(Records to use Opens)

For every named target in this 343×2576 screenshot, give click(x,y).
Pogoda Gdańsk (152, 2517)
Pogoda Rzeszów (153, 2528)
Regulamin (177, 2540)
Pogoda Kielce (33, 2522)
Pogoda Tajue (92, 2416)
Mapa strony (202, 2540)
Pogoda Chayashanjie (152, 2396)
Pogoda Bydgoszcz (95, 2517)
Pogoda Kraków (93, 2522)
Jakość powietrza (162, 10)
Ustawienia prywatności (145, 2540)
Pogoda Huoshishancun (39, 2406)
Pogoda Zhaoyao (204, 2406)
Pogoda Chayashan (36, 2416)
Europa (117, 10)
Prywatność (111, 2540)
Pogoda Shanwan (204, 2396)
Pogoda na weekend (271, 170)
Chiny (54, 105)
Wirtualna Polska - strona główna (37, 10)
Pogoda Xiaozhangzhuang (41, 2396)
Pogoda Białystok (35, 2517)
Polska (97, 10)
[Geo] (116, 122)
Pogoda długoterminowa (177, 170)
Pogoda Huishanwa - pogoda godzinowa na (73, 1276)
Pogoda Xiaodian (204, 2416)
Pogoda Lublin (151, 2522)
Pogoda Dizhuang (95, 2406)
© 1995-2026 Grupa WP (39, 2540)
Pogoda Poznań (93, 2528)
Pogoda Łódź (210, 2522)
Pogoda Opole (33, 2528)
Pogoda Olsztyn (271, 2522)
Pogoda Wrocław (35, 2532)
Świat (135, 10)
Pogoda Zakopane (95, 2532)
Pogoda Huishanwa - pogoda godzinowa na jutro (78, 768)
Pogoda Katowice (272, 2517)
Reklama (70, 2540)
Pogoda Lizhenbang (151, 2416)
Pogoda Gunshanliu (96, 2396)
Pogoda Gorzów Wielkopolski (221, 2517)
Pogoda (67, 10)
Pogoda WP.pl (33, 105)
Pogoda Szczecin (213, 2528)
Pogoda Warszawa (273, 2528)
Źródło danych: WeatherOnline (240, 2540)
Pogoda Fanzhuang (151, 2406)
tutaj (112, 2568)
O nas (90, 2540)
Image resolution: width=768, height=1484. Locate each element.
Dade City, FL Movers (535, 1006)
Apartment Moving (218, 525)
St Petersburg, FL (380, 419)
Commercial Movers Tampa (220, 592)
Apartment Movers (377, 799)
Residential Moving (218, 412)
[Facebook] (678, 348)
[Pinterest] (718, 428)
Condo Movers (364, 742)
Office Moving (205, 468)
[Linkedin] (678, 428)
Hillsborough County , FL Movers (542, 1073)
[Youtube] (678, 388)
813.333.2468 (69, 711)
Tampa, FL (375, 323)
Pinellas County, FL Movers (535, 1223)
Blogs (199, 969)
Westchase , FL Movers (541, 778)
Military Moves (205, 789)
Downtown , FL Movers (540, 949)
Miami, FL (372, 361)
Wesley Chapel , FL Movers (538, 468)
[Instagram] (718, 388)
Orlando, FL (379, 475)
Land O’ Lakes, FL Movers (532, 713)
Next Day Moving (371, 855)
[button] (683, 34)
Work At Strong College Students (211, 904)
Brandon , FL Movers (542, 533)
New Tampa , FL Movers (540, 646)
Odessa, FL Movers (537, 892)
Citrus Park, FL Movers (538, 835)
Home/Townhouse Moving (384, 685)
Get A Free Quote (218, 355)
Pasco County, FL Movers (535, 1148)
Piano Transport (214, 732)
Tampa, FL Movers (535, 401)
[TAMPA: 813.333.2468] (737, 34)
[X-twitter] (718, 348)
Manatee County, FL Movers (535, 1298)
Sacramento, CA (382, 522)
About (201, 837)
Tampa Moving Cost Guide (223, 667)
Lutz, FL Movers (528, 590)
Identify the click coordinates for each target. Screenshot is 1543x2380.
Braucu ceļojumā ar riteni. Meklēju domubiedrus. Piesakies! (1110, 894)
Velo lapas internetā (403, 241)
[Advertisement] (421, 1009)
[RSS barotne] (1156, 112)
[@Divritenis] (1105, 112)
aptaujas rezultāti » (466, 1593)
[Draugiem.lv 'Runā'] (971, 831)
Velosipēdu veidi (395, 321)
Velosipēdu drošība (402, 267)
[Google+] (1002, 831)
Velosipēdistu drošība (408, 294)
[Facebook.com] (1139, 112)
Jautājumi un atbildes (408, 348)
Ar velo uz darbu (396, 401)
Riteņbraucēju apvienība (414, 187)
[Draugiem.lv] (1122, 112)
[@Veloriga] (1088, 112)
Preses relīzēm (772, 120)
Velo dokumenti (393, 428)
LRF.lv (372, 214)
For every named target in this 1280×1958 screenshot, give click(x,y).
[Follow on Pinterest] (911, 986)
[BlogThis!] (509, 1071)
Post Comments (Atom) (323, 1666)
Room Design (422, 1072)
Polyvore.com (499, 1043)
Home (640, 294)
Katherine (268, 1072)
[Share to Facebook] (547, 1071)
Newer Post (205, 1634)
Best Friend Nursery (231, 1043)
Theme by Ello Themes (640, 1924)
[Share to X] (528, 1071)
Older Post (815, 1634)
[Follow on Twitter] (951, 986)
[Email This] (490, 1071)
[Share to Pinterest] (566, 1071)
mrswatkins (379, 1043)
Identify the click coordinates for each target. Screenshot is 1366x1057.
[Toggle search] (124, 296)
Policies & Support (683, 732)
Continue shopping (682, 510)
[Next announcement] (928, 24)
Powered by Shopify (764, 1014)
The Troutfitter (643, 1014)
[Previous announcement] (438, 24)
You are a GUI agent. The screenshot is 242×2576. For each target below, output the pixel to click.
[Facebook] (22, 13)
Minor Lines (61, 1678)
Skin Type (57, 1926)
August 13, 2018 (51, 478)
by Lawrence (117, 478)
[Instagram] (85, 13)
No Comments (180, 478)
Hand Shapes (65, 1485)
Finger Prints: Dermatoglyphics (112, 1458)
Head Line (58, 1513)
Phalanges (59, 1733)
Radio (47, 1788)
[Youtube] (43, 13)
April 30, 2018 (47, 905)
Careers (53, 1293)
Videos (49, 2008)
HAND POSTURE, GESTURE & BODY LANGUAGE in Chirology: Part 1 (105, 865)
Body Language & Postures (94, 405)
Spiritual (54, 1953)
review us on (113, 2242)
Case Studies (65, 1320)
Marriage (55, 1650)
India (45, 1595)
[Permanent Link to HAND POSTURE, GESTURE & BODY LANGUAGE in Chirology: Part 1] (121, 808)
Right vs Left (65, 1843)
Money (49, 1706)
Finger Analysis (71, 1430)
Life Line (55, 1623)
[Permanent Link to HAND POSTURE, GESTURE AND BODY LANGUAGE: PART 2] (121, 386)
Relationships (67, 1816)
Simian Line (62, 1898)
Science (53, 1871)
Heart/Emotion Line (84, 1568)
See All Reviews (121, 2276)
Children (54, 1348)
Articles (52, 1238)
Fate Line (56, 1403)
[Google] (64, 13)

(Records to use Closes)

What the task requires: Set down exactly, and only, the lines of the data above from the line containing "Heart/Emotion Line (84, 1568)" through the last one.

Solution to this exercise:
Heart/Emotion Line (84, 1568)
See All Reviews (121, 2276)
Children (54, 1348)
Articles (52, 1238)
Fate Line (56, 1403)
[Google] (64, 13)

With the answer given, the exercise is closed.